Print every one of the records below verbatim, leaving each line unchanged.

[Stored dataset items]
- - - - - - -

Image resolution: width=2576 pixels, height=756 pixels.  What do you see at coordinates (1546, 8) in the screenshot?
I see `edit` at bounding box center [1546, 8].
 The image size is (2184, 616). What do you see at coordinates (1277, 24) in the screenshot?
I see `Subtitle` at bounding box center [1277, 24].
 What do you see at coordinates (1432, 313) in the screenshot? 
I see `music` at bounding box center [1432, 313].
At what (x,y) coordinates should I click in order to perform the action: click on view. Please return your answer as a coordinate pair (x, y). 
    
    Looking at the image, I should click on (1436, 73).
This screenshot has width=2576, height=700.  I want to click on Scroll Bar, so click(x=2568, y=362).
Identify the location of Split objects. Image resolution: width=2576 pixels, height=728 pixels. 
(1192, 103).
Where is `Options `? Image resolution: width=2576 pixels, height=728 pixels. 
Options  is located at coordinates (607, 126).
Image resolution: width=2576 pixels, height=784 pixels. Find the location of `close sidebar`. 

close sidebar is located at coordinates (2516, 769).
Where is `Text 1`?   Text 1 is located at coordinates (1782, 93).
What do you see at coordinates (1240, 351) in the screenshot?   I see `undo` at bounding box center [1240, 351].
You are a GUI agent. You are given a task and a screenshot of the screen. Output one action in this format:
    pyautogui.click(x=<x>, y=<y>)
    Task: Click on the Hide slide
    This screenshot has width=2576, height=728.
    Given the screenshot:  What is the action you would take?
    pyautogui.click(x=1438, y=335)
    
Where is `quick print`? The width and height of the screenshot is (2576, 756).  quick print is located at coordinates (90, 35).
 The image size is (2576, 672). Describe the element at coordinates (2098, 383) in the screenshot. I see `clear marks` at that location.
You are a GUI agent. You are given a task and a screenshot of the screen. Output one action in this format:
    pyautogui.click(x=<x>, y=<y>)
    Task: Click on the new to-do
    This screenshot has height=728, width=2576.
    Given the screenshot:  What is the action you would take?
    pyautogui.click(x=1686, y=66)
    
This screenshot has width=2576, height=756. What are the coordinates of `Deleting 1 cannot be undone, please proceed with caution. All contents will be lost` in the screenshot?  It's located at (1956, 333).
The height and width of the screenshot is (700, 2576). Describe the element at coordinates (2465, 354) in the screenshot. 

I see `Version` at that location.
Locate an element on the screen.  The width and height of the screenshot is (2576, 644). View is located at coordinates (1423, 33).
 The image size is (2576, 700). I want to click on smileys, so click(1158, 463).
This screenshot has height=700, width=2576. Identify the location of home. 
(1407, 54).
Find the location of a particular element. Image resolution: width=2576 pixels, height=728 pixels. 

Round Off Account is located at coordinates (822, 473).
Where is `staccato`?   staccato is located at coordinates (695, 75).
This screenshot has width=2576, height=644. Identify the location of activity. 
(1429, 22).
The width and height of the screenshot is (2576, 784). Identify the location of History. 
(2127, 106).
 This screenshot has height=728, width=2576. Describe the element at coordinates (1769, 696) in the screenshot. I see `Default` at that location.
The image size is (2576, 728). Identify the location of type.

- - - - - - -

▶ _CORRECT RESPONSE_
Image resolution: width=2576 pixels, height=756 pixels.  What do you see at coordinates (1546, 8) in the screenshot?
I see `edit` at bounding box center [1546, 8].
 The image size is (2184, 616). What do you see at coordinates (1277, 24) in the screenshot?
I see `Subtitle` at bounding box center [1277, 24].
 What do you see at coordinates (1432, 313) in the screenshot? 
I see `music` at bounding box center [1432, 313].
At what (x,y) coordinates should I click in order to perform the action: click on view. Please return your answer as a coordinate pair (x, y). 
    
    Looking at the image, I should click on (1436, 73).
This screenshot has width=2576, height=700.  I want to click on Scroll Bar, so click(x=2568, y=362).
Identify the location of Split objects. Image resolution: width=2576 pixels, height=728 pixels. 
(1192, 103).
Where is `Options `? Image resolution: width=2576 pixels, height=728 pixels. 
Options  is located at coordinates (607, 126).
Image resolution: width=2576 pixels, height=784 pixels. Find the location of `close sidebar`. 

close sidebar is located at coordinates (2516, 769).
Where is `Text 1`?   Text 1 is located at coordinates (1782, 93).
What do you see at coordinates (1240, 351) in the screenshot?   I see `undo` at bounding box center [1240, 351].
You are a GUI agent. You are given a task and a screenshot of the screen. Output one action in this format:
    pyautogui.click(x=<x>, y=<y>)
    Task: Click on the Hide slide
    This screenshot has width=2576, height=728.
    Given the screenshot:  What is the action you would take?
    pyautogui.click(x=1438, y=335)
    
Where is `quick print`? The width and height of the screenshot is (2576, 756).  quick print is located at coordinates (90, 35).
 The image size is (2576, 672). Describe the element at coordinates (2098, 383) in the screenshot. I see `clear marks` at that location.
You are a GUI agent. You are given a task and a screenshot of the screen. Output one action in this format:
    pyautogui.click(x=<x>, y=<y>)
    Task: Click on the new to-do
    This screenshot has height=728, width=2576.
    Given the screenshot:  What is the action you would take?
    pyautogui.click(x=1686, y=66)
    
This screenshot has width=2576, height=756. What are the coordinates of `Deleting 1 cannot be undone, please proceed with caution. All contents will be lost` in the screenshot?  It's located at (1956, 333).
The height and width of the screenshot is (700, 2576). Describe the element at coordinates (2465, 354) in the screenshot. 

I see `Version` at that location.
Locate an element on the screen.  The width and height of the screenshot is (2576, 644). View is located at coordinates (1423, 33).
 The image size is (2576, 700). I want to click on smileys, so click(1158, 463).
This screenshot has height=700, width=2576. Identify the location of home. 
(1407, 54).
Find the location of a particular element. Image resolution: width=2576 pixels, height=728 pixels. 

Round Off Account is located at coordinates (822, 473).
Where is `staccato`?   staccato is located at coordinates (695, 75).
This screenshot has width=2576, height=644. Identify the location of activity. 
(1429, 22).
The width and height of the screenshot is (2576, 784). Identify the location of History. 
(2127, 106).
 This screenshot has height=728, width=2576. Describe the element at coordinates (1769, 696) in the screenshot. I see `Default` at that location.
The image size is (2576, 728). Identify the location of type.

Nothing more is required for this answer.